At a first look, the web page seems genuine as cybercriminals used visuals and the structure present on the original page.
To add to the deception, the cybercriminals also use what is known as homograph domain name spoofing for links to various sections of the site (Help & Contact, Fees, Security, Apps, and Shop).
The crooks achieved this by using in the domain name Unicode characters from different alphabets. To distinguish between them, browsers automatically translate them into Punycode. In this case, what in Unicode looks like paypal.com translates to ‘xn--ayal-f6dc.com’ in Punycode.

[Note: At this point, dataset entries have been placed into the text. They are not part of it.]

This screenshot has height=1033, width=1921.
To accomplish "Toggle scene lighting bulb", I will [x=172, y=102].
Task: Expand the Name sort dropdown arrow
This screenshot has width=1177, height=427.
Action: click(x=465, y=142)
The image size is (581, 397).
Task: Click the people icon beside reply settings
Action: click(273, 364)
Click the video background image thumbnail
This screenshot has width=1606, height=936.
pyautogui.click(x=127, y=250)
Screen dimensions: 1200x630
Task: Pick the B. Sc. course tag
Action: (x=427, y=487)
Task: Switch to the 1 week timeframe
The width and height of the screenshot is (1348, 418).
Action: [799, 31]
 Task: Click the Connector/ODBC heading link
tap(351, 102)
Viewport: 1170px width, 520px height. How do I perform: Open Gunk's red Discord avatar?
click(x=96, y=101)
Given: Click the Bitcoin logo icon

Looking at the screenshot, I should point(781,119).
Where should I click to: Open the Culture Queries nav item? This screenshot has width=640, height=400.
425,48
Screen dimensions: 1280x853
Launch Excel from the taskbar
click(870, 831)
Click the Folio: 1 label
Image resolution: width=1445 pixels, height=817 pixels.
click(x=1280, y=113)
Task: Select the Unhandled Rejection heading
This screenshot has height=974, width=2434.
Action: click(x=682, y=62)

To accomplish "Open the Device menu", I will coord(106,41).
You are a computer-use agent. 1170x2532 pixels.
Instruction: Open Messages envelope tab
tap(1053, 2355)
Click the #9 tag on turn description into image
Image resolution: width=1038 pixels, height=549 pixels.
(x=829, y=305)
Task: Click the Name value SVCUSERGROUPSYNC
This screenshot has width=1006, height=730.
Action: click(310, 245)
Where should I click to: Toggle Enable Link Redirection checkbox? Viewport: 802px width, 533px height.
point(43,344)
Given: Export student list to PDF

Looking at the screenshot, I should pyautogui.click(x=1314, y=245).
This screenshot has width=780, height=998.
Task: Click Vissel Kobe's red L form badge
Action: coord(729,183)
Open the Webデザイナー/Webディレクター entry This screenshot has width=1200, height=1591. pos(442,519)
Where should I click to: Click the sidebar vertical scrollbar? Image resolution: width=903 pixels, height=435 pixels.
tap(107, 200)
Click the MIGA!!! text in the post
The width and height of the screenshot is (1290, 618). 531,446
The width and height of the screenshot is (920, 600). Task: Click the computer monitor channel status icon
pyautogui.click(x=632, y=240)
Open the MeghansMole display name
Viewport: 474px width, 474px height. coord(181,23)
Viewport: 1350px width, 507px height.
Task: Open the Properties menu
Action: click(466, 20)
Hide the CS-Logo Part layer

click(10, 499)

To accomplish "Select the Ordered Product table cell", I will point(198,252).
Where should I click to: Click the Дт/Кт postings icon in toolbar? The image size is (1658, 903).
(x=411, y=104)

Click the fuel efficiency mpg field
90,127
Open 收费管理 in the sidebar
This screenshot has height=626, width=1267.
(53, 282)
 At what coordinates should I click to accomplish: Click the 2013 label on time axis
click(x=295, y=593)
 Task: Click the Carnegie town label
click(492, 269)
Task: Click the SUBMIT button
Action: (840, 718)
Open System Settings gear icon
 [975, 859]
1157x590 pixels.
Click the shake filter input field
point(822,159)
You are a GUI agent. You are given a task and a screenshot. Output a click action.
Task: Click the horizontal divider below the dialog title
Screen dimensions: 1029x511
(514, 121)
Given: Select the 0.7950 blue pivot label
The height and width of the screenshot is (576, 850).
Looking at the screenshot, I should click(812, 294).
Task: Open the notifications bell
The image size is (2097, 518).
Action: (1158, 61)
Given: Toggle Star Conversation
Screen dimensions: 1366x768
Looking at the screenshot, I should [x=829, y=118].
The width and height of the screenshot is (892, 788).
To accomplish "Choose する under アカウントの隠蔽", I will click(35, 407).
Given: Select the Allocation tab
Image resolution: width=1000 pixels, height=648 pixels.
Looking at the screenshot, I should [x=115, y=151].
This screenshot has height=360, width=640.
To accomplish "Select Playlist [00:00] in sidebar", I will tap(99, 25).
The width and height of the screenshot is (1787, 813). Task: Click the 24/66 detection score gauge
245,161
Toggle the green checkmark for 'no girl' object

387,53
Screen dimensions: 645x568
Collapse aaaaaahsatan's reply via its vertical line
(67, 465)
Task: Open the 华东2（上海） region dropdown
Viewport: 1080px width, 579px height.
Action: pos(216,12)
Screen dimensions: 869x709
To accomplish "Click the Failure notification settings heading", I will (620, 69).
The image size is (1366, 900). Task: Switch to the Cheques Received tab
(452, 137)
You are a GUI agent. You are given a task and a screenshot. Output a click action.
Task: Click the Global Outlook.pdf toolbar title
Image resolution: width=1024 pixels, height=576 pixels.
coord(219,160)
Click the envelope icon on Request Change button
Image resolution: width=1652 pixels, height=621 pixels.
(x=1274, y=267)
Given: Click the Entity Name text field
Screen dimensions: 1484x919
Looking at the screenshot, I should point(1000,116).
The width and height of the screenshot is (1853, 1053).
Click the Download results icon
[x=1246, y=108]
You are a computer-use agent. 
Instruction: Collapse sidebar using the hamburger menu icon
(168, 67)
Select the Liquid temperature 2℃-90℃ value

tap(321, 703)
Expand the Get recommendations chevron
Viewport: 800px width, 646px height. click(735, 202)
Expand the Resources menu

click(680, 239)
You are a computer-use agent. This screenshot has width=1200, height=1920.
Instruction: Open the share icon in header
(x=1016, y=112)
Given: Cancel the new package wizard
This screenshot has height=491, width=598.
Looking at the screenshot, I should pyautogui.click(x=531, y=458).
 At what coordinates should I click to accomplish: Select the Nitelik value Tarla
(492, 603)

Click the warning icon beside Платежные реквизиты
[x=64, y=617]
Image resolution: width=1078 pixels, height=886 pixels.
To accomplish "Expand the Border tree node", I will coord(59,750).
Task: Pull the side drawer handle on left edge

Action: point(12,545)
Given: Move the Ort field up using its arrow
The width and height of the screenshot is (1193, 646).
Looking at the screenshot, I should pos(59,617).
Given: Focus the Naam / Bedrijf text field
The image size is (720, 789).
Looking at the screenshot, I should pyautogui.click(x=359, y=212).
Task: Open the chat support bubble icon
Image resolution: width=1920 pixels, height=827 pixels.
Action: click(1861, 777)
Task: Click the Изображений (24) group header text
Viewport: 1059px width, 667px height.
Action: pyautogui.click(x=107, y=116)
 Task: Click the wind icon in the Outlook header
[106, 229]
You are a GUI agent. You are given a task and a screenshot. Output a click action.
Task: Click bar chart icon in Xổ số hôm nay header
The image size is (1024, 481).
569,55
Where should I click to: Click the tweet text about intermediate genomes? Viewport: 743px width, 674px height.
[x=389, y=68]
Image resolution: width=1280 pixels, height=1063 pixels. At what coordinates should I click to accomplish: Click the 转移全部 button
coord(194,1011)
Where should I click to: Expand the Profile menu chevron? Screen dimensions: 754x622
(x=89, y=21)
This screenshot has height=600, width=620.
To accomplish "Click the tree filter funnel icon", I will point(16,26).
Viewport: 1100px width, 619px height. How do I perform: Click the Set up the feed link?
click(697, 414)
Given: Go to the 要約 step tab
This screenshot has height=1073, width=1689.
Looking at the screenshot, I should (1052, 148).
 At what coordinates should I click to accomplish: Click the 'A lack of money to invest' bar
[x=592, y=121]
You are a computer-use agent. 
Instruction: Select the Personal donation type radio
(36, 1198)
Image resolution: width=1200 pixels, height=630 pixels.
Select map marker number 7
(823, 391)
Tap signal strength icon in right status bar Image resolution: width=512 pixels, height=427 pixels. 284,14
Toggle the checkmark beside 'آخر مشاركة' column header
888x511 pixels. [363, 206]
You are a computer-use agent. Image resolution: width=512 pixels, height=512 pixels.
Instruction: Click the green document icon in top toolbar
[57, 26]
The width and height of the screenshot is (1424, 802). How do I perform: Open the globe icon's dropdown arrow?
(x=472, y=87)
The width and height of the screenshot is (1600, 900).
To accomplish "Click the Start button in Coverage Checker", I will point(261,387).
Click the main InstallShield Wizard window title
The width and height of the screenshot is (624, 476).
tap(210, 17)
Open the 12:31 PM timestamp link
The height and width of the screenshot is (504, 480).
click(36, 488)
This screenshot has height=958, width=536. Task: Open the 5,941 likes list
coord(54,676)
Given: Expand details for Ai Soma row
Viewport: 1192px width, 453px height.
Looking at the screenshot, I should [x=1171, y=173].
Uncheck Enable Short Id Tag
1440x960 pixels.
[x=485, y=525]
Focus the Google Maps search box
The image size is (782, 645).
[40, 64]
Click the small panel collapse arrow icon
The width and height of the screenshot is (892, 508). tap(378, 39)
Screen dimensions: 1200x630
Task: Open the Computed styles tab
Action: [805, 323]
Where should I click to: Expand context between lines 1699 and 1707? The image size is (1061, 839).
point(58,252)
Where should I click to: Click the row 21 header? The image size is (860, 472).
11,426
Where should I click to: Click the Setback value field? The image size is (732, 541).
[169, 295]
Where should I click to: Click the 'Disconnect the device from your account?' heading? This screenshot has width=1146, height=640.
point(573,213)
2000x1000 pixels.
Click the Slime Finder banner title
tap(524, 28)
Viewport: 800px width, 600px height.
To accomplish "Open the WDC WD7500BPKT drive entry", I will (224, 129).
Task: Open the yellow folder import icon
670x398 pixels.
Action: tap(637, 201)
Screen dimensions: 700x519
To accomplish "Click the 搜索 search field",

Security researcher Vitali Kremez analyzing this variant of Nemty ransomware noted that it is now at version 1.4, which comes with minor bug fixes.
One thing the researcher observed is that the “isRU” check, which verifies if the infected computer is in Russia, Belarus, Kazakhstan, Tajikistan, or Ukraine, has been modified. In the latest version, if the result of the check is positive, the malware does not move with the file-encrypting function, the researcher told BleepingComputer.
Computers outside these countries, though, are a target and will have their files encrypted and their shadow copies deleted.
Nemty ransomware has been present on cybercriminal forums for some time but it emerged on the radar of the infosec community towards the end of August, when security researcher Vitali Kremez published details of his analysis. The expert noticed in the code messages and references that made the malware stand out.
BleepingComputer tests showed that the ransom demand was 0.09981 BTC, which is about $1,000, and that the payment portal is hosted in the Tor network for anonymity.
At the end of August, another security researcher, Mol69, saw Nemty being distributed via RIG EK, which is probably an odd choice considering that exploit kits are on the brink of extinction as they target products that are on their death bed: Internet Explorer, Flash Player.
According to Yelisey Boguslavskiy of Advanced Intelligence, Nemty was received with “with extreme skepticism and aggression” on a cybercriminal forum, which is normal in that community. This may also influence its success, which is nothing compared to what Sodinokibi ransomware currently enjoys.